** Passage shown **
○ ○ ○ ○
Custom RockyLinux Image Curtin Fail(cloudinit, netplan)

Hello MAAS users,

I am currently working on creating a Rocky Linux 8 image managed by the packer-maas Git repository. I have successfully built and uploaded the image to the controller (or so I believe). However, during the deployment process, curtin performs actions contrary to my intentions. Specifically, it calls netplan for Rocky Linux, and upon failure, it results in a deployment failure state. I believe that netplan is not necessary in this situation.

start: cmd-install/stage-late/98-validate-custom-image-has-cloud-init/cmd-in-target: curtin command in-target
Running command ['mount', '--bind', '/dev', '/tmp/tmpvoo1465l/target/dev'] with allowed return codes [0] (capture=False)
Running command ['mount', '--bind', '/proc', '/tmp/tmpvoo1465l/target/proc'] with allowed return codes [0] (capture=False)
Running command ['mount', '--bind', '/run', '/tmp/tmpvoo1465l/target/run'] with allowed return codes [0] (capture=False)
Running command ['mount', '--bind', '/sys', '/tmp/tmpvoo1465l/target/sys'] with allowed return codes [0] (capture=False)
Running command ['unshare', '--help'] with allowed return codes [0] (capture=True)
○ ○ ○ ○
** Extracted data **
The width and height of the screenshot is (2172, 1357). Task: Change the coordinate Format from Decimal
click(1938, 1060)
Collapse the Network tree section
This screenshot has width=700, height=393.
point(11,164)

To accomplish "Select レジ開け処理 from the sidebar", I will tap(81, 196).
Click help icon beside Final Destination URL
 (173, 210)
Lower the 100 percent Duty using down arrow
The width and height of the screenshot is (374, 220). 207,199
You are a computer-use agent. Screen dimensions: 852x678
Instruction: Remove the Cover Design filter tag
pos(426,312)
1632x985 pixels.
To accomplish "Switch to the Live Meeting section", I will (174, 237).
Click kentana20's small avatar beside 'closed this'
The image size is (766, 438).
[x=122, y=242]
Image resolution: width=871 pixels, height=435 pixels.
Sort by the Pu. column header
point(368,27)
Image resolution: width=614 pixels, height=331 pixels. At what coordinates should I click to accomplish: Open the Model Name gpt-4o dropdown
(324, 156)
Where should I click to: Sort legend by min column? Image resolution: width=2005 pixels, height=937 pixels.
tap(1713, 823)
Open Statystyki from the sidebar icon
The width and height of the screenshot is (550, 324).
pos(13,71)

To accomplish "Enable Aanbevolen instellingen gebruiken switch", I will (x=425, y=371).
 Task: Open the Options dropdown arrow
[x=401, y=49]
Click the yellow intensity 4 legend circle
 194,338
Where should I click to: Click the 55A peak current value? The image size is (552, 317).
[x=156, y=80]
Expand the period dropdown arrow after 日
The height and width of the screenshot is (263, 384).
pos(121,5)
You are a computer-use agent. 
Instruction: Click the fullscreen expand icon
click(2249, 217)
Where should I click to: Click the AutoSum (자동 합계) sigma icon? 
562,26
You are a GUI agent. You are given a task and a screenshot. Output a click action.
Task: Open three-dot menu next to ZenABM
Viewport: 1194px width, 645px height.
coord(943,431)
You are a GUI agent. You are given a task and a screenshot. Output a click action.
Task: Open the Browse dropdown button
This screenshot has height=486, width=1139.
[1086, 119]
○ ○ ○ ○
** Task statement **
Reproduce the forum post above about the failed Rocky Linux image deployment word for word, from its title through the final log line.

** Solution to the exercise **
Custom RockyLinux Image Curtin Fail(cloudinit, netplan)

Hello MAAS users,

I am currently working on creating a Rocky Linux 8 image managed by the packer-maas Git repository. I have successfully built and uploaded the image to the controller (or so I believe). However, during the deployment process, curtin performs actions contrary to my intentions. Specifically, it calls netplan for Rocky Linux, and upon failure, it results in a deployment failure state. I believe that netplan is not necessary in this situation.

start: cmd-install/stage-late/98-validate-custom-image-has-cloud-init/cmd-in-target: curtin command in-target
Running command ['mount', '--bind', '/dev', '/tmp/tmpvoo1465l/target/dev'] with allowed return codes [0] (capture=False)
Running command ['mount', '--bind', '/proc', '/tmp/tmpvoo1465l/target/proc'] with allowed return codes [0] (capture=False)
Running command ['mount', '--bind', '/run', '/tmp/tmpvoo1465l/target/run'] with allowed return codes [0] (capture=False)
Running command ['mount', '--bind', '/sys', '/tmp/tmpvoo1465l/target/sys'] with allowed return codes [0] (capture=False)
Running command ['unshare', '--help'] with allowed return codes [0] (capture=True)